Background: Drug resistance poses a threat to global health given the disturbing rate at which microbiological illnesses are rising and the widespread use of antibiotics. While naturally occurring antibiotics reduce the likelihood of bacterial resistance, recognized drugs can develop the same properties when structurally modified. Metronidazole has been targeted to achieve this feat. Objective: The purpose of this work is to enable the structural modification of metronidazole by means of electric current, using inexpensive, easily accessible magnesium ribbon as electrodes in order to produce a novel, effective antibiotic. Method: With magnesium ribbon electrodes, metronidazole is modified electrochemically, in an undivided cell system. Ultraviolet-visible (UV-Vis), Fourier Transform Infrared (FTIR), and Gas Chromatography-Mass Spectrometry (GC-MS) were used to characterize the product. Antibacterial activity was evaluated using the agar well diffusion method and Wistar rats were used for in vivo toxicity assessment.
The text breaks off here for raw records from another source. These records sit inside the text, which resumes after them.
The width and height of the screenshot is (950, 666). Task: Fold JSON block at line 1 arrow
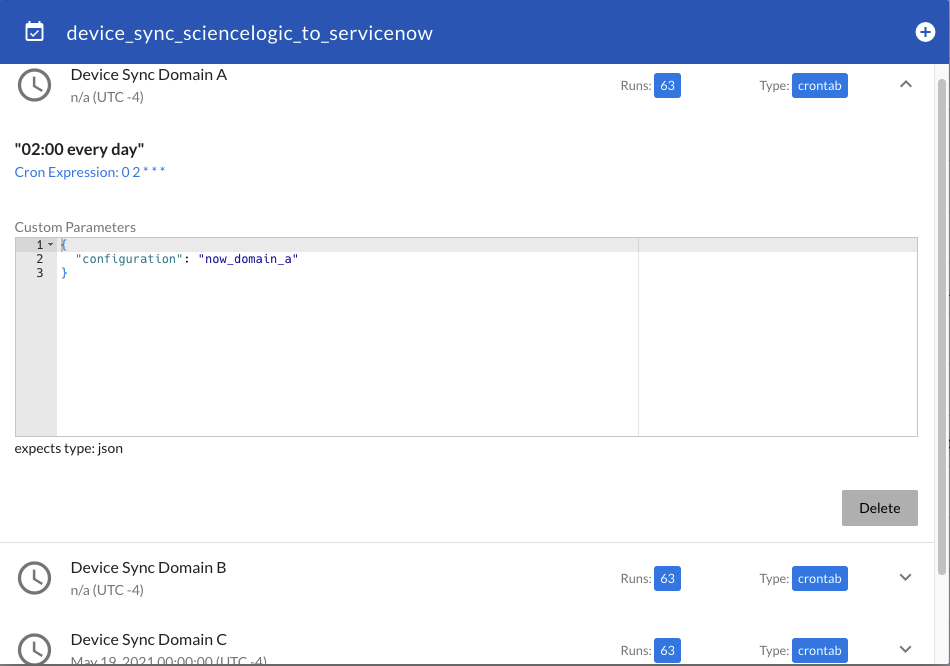pyautogui.click(x=50, y=245)
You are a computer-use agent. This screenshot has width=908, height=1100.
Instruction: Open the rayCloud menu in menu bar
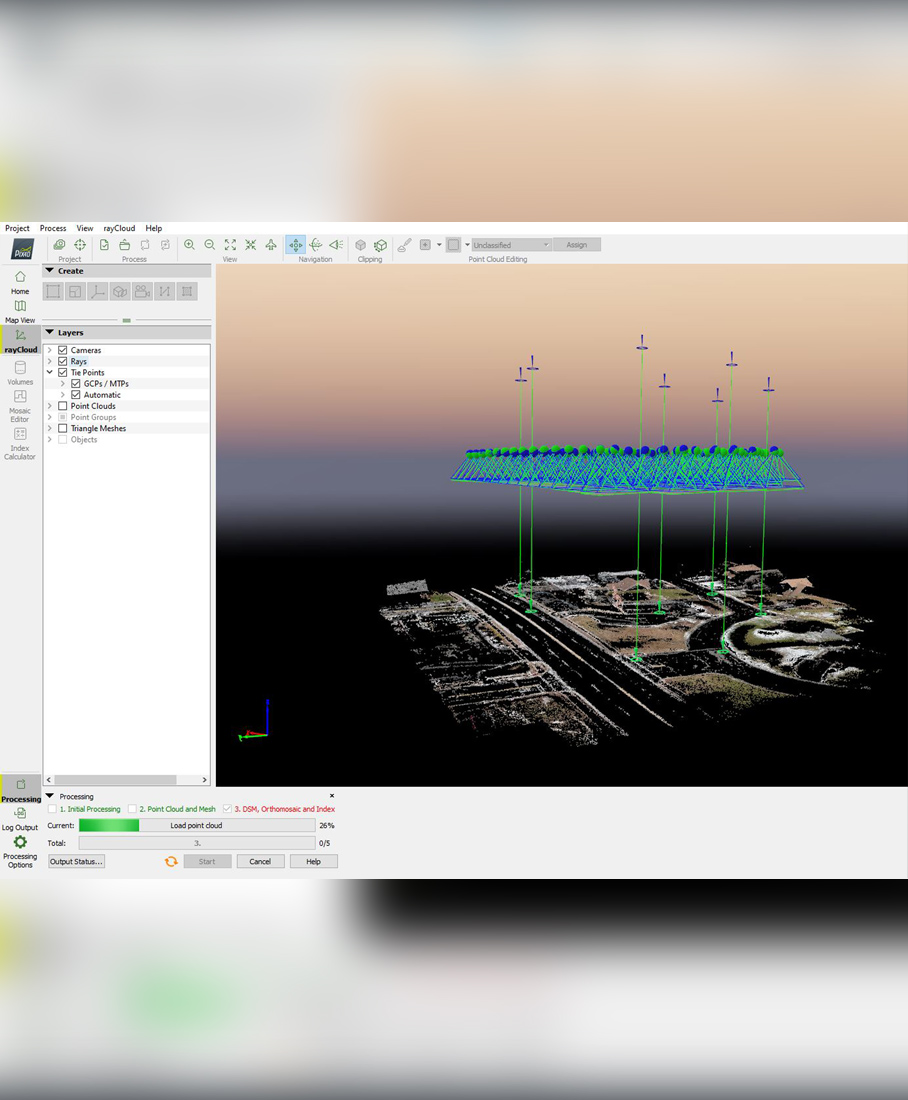tap(119, 228)
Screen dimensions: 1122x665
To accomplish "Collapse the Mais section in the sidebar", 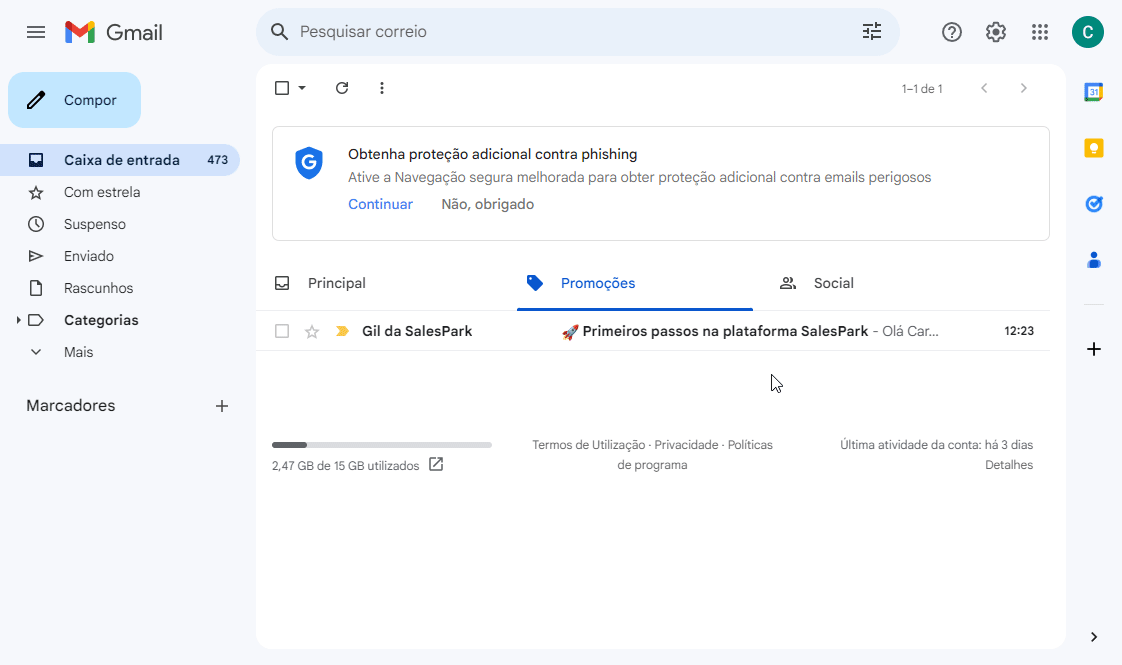I will click(36, 351).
Result: 2-Methyl-1-vinyl-1H-imidazol-5-amine showed good antibacterial activities compared to the standard nitrofurantoin and toxicity evaluations using Wistar rats revealed that the product might induce dose-dependent variations in kidney function biomarkers, with doses of 100 mg/kg and below. However, when the compound was administered orally, there was no significant effect on liver function, even at a dose of 1000 mg/kg. Conclusion: These results point to the modified metronidazole's potential as a potent antibiotic with controllable toxicity, indicating that additional research into its pharmacological uses is necessary.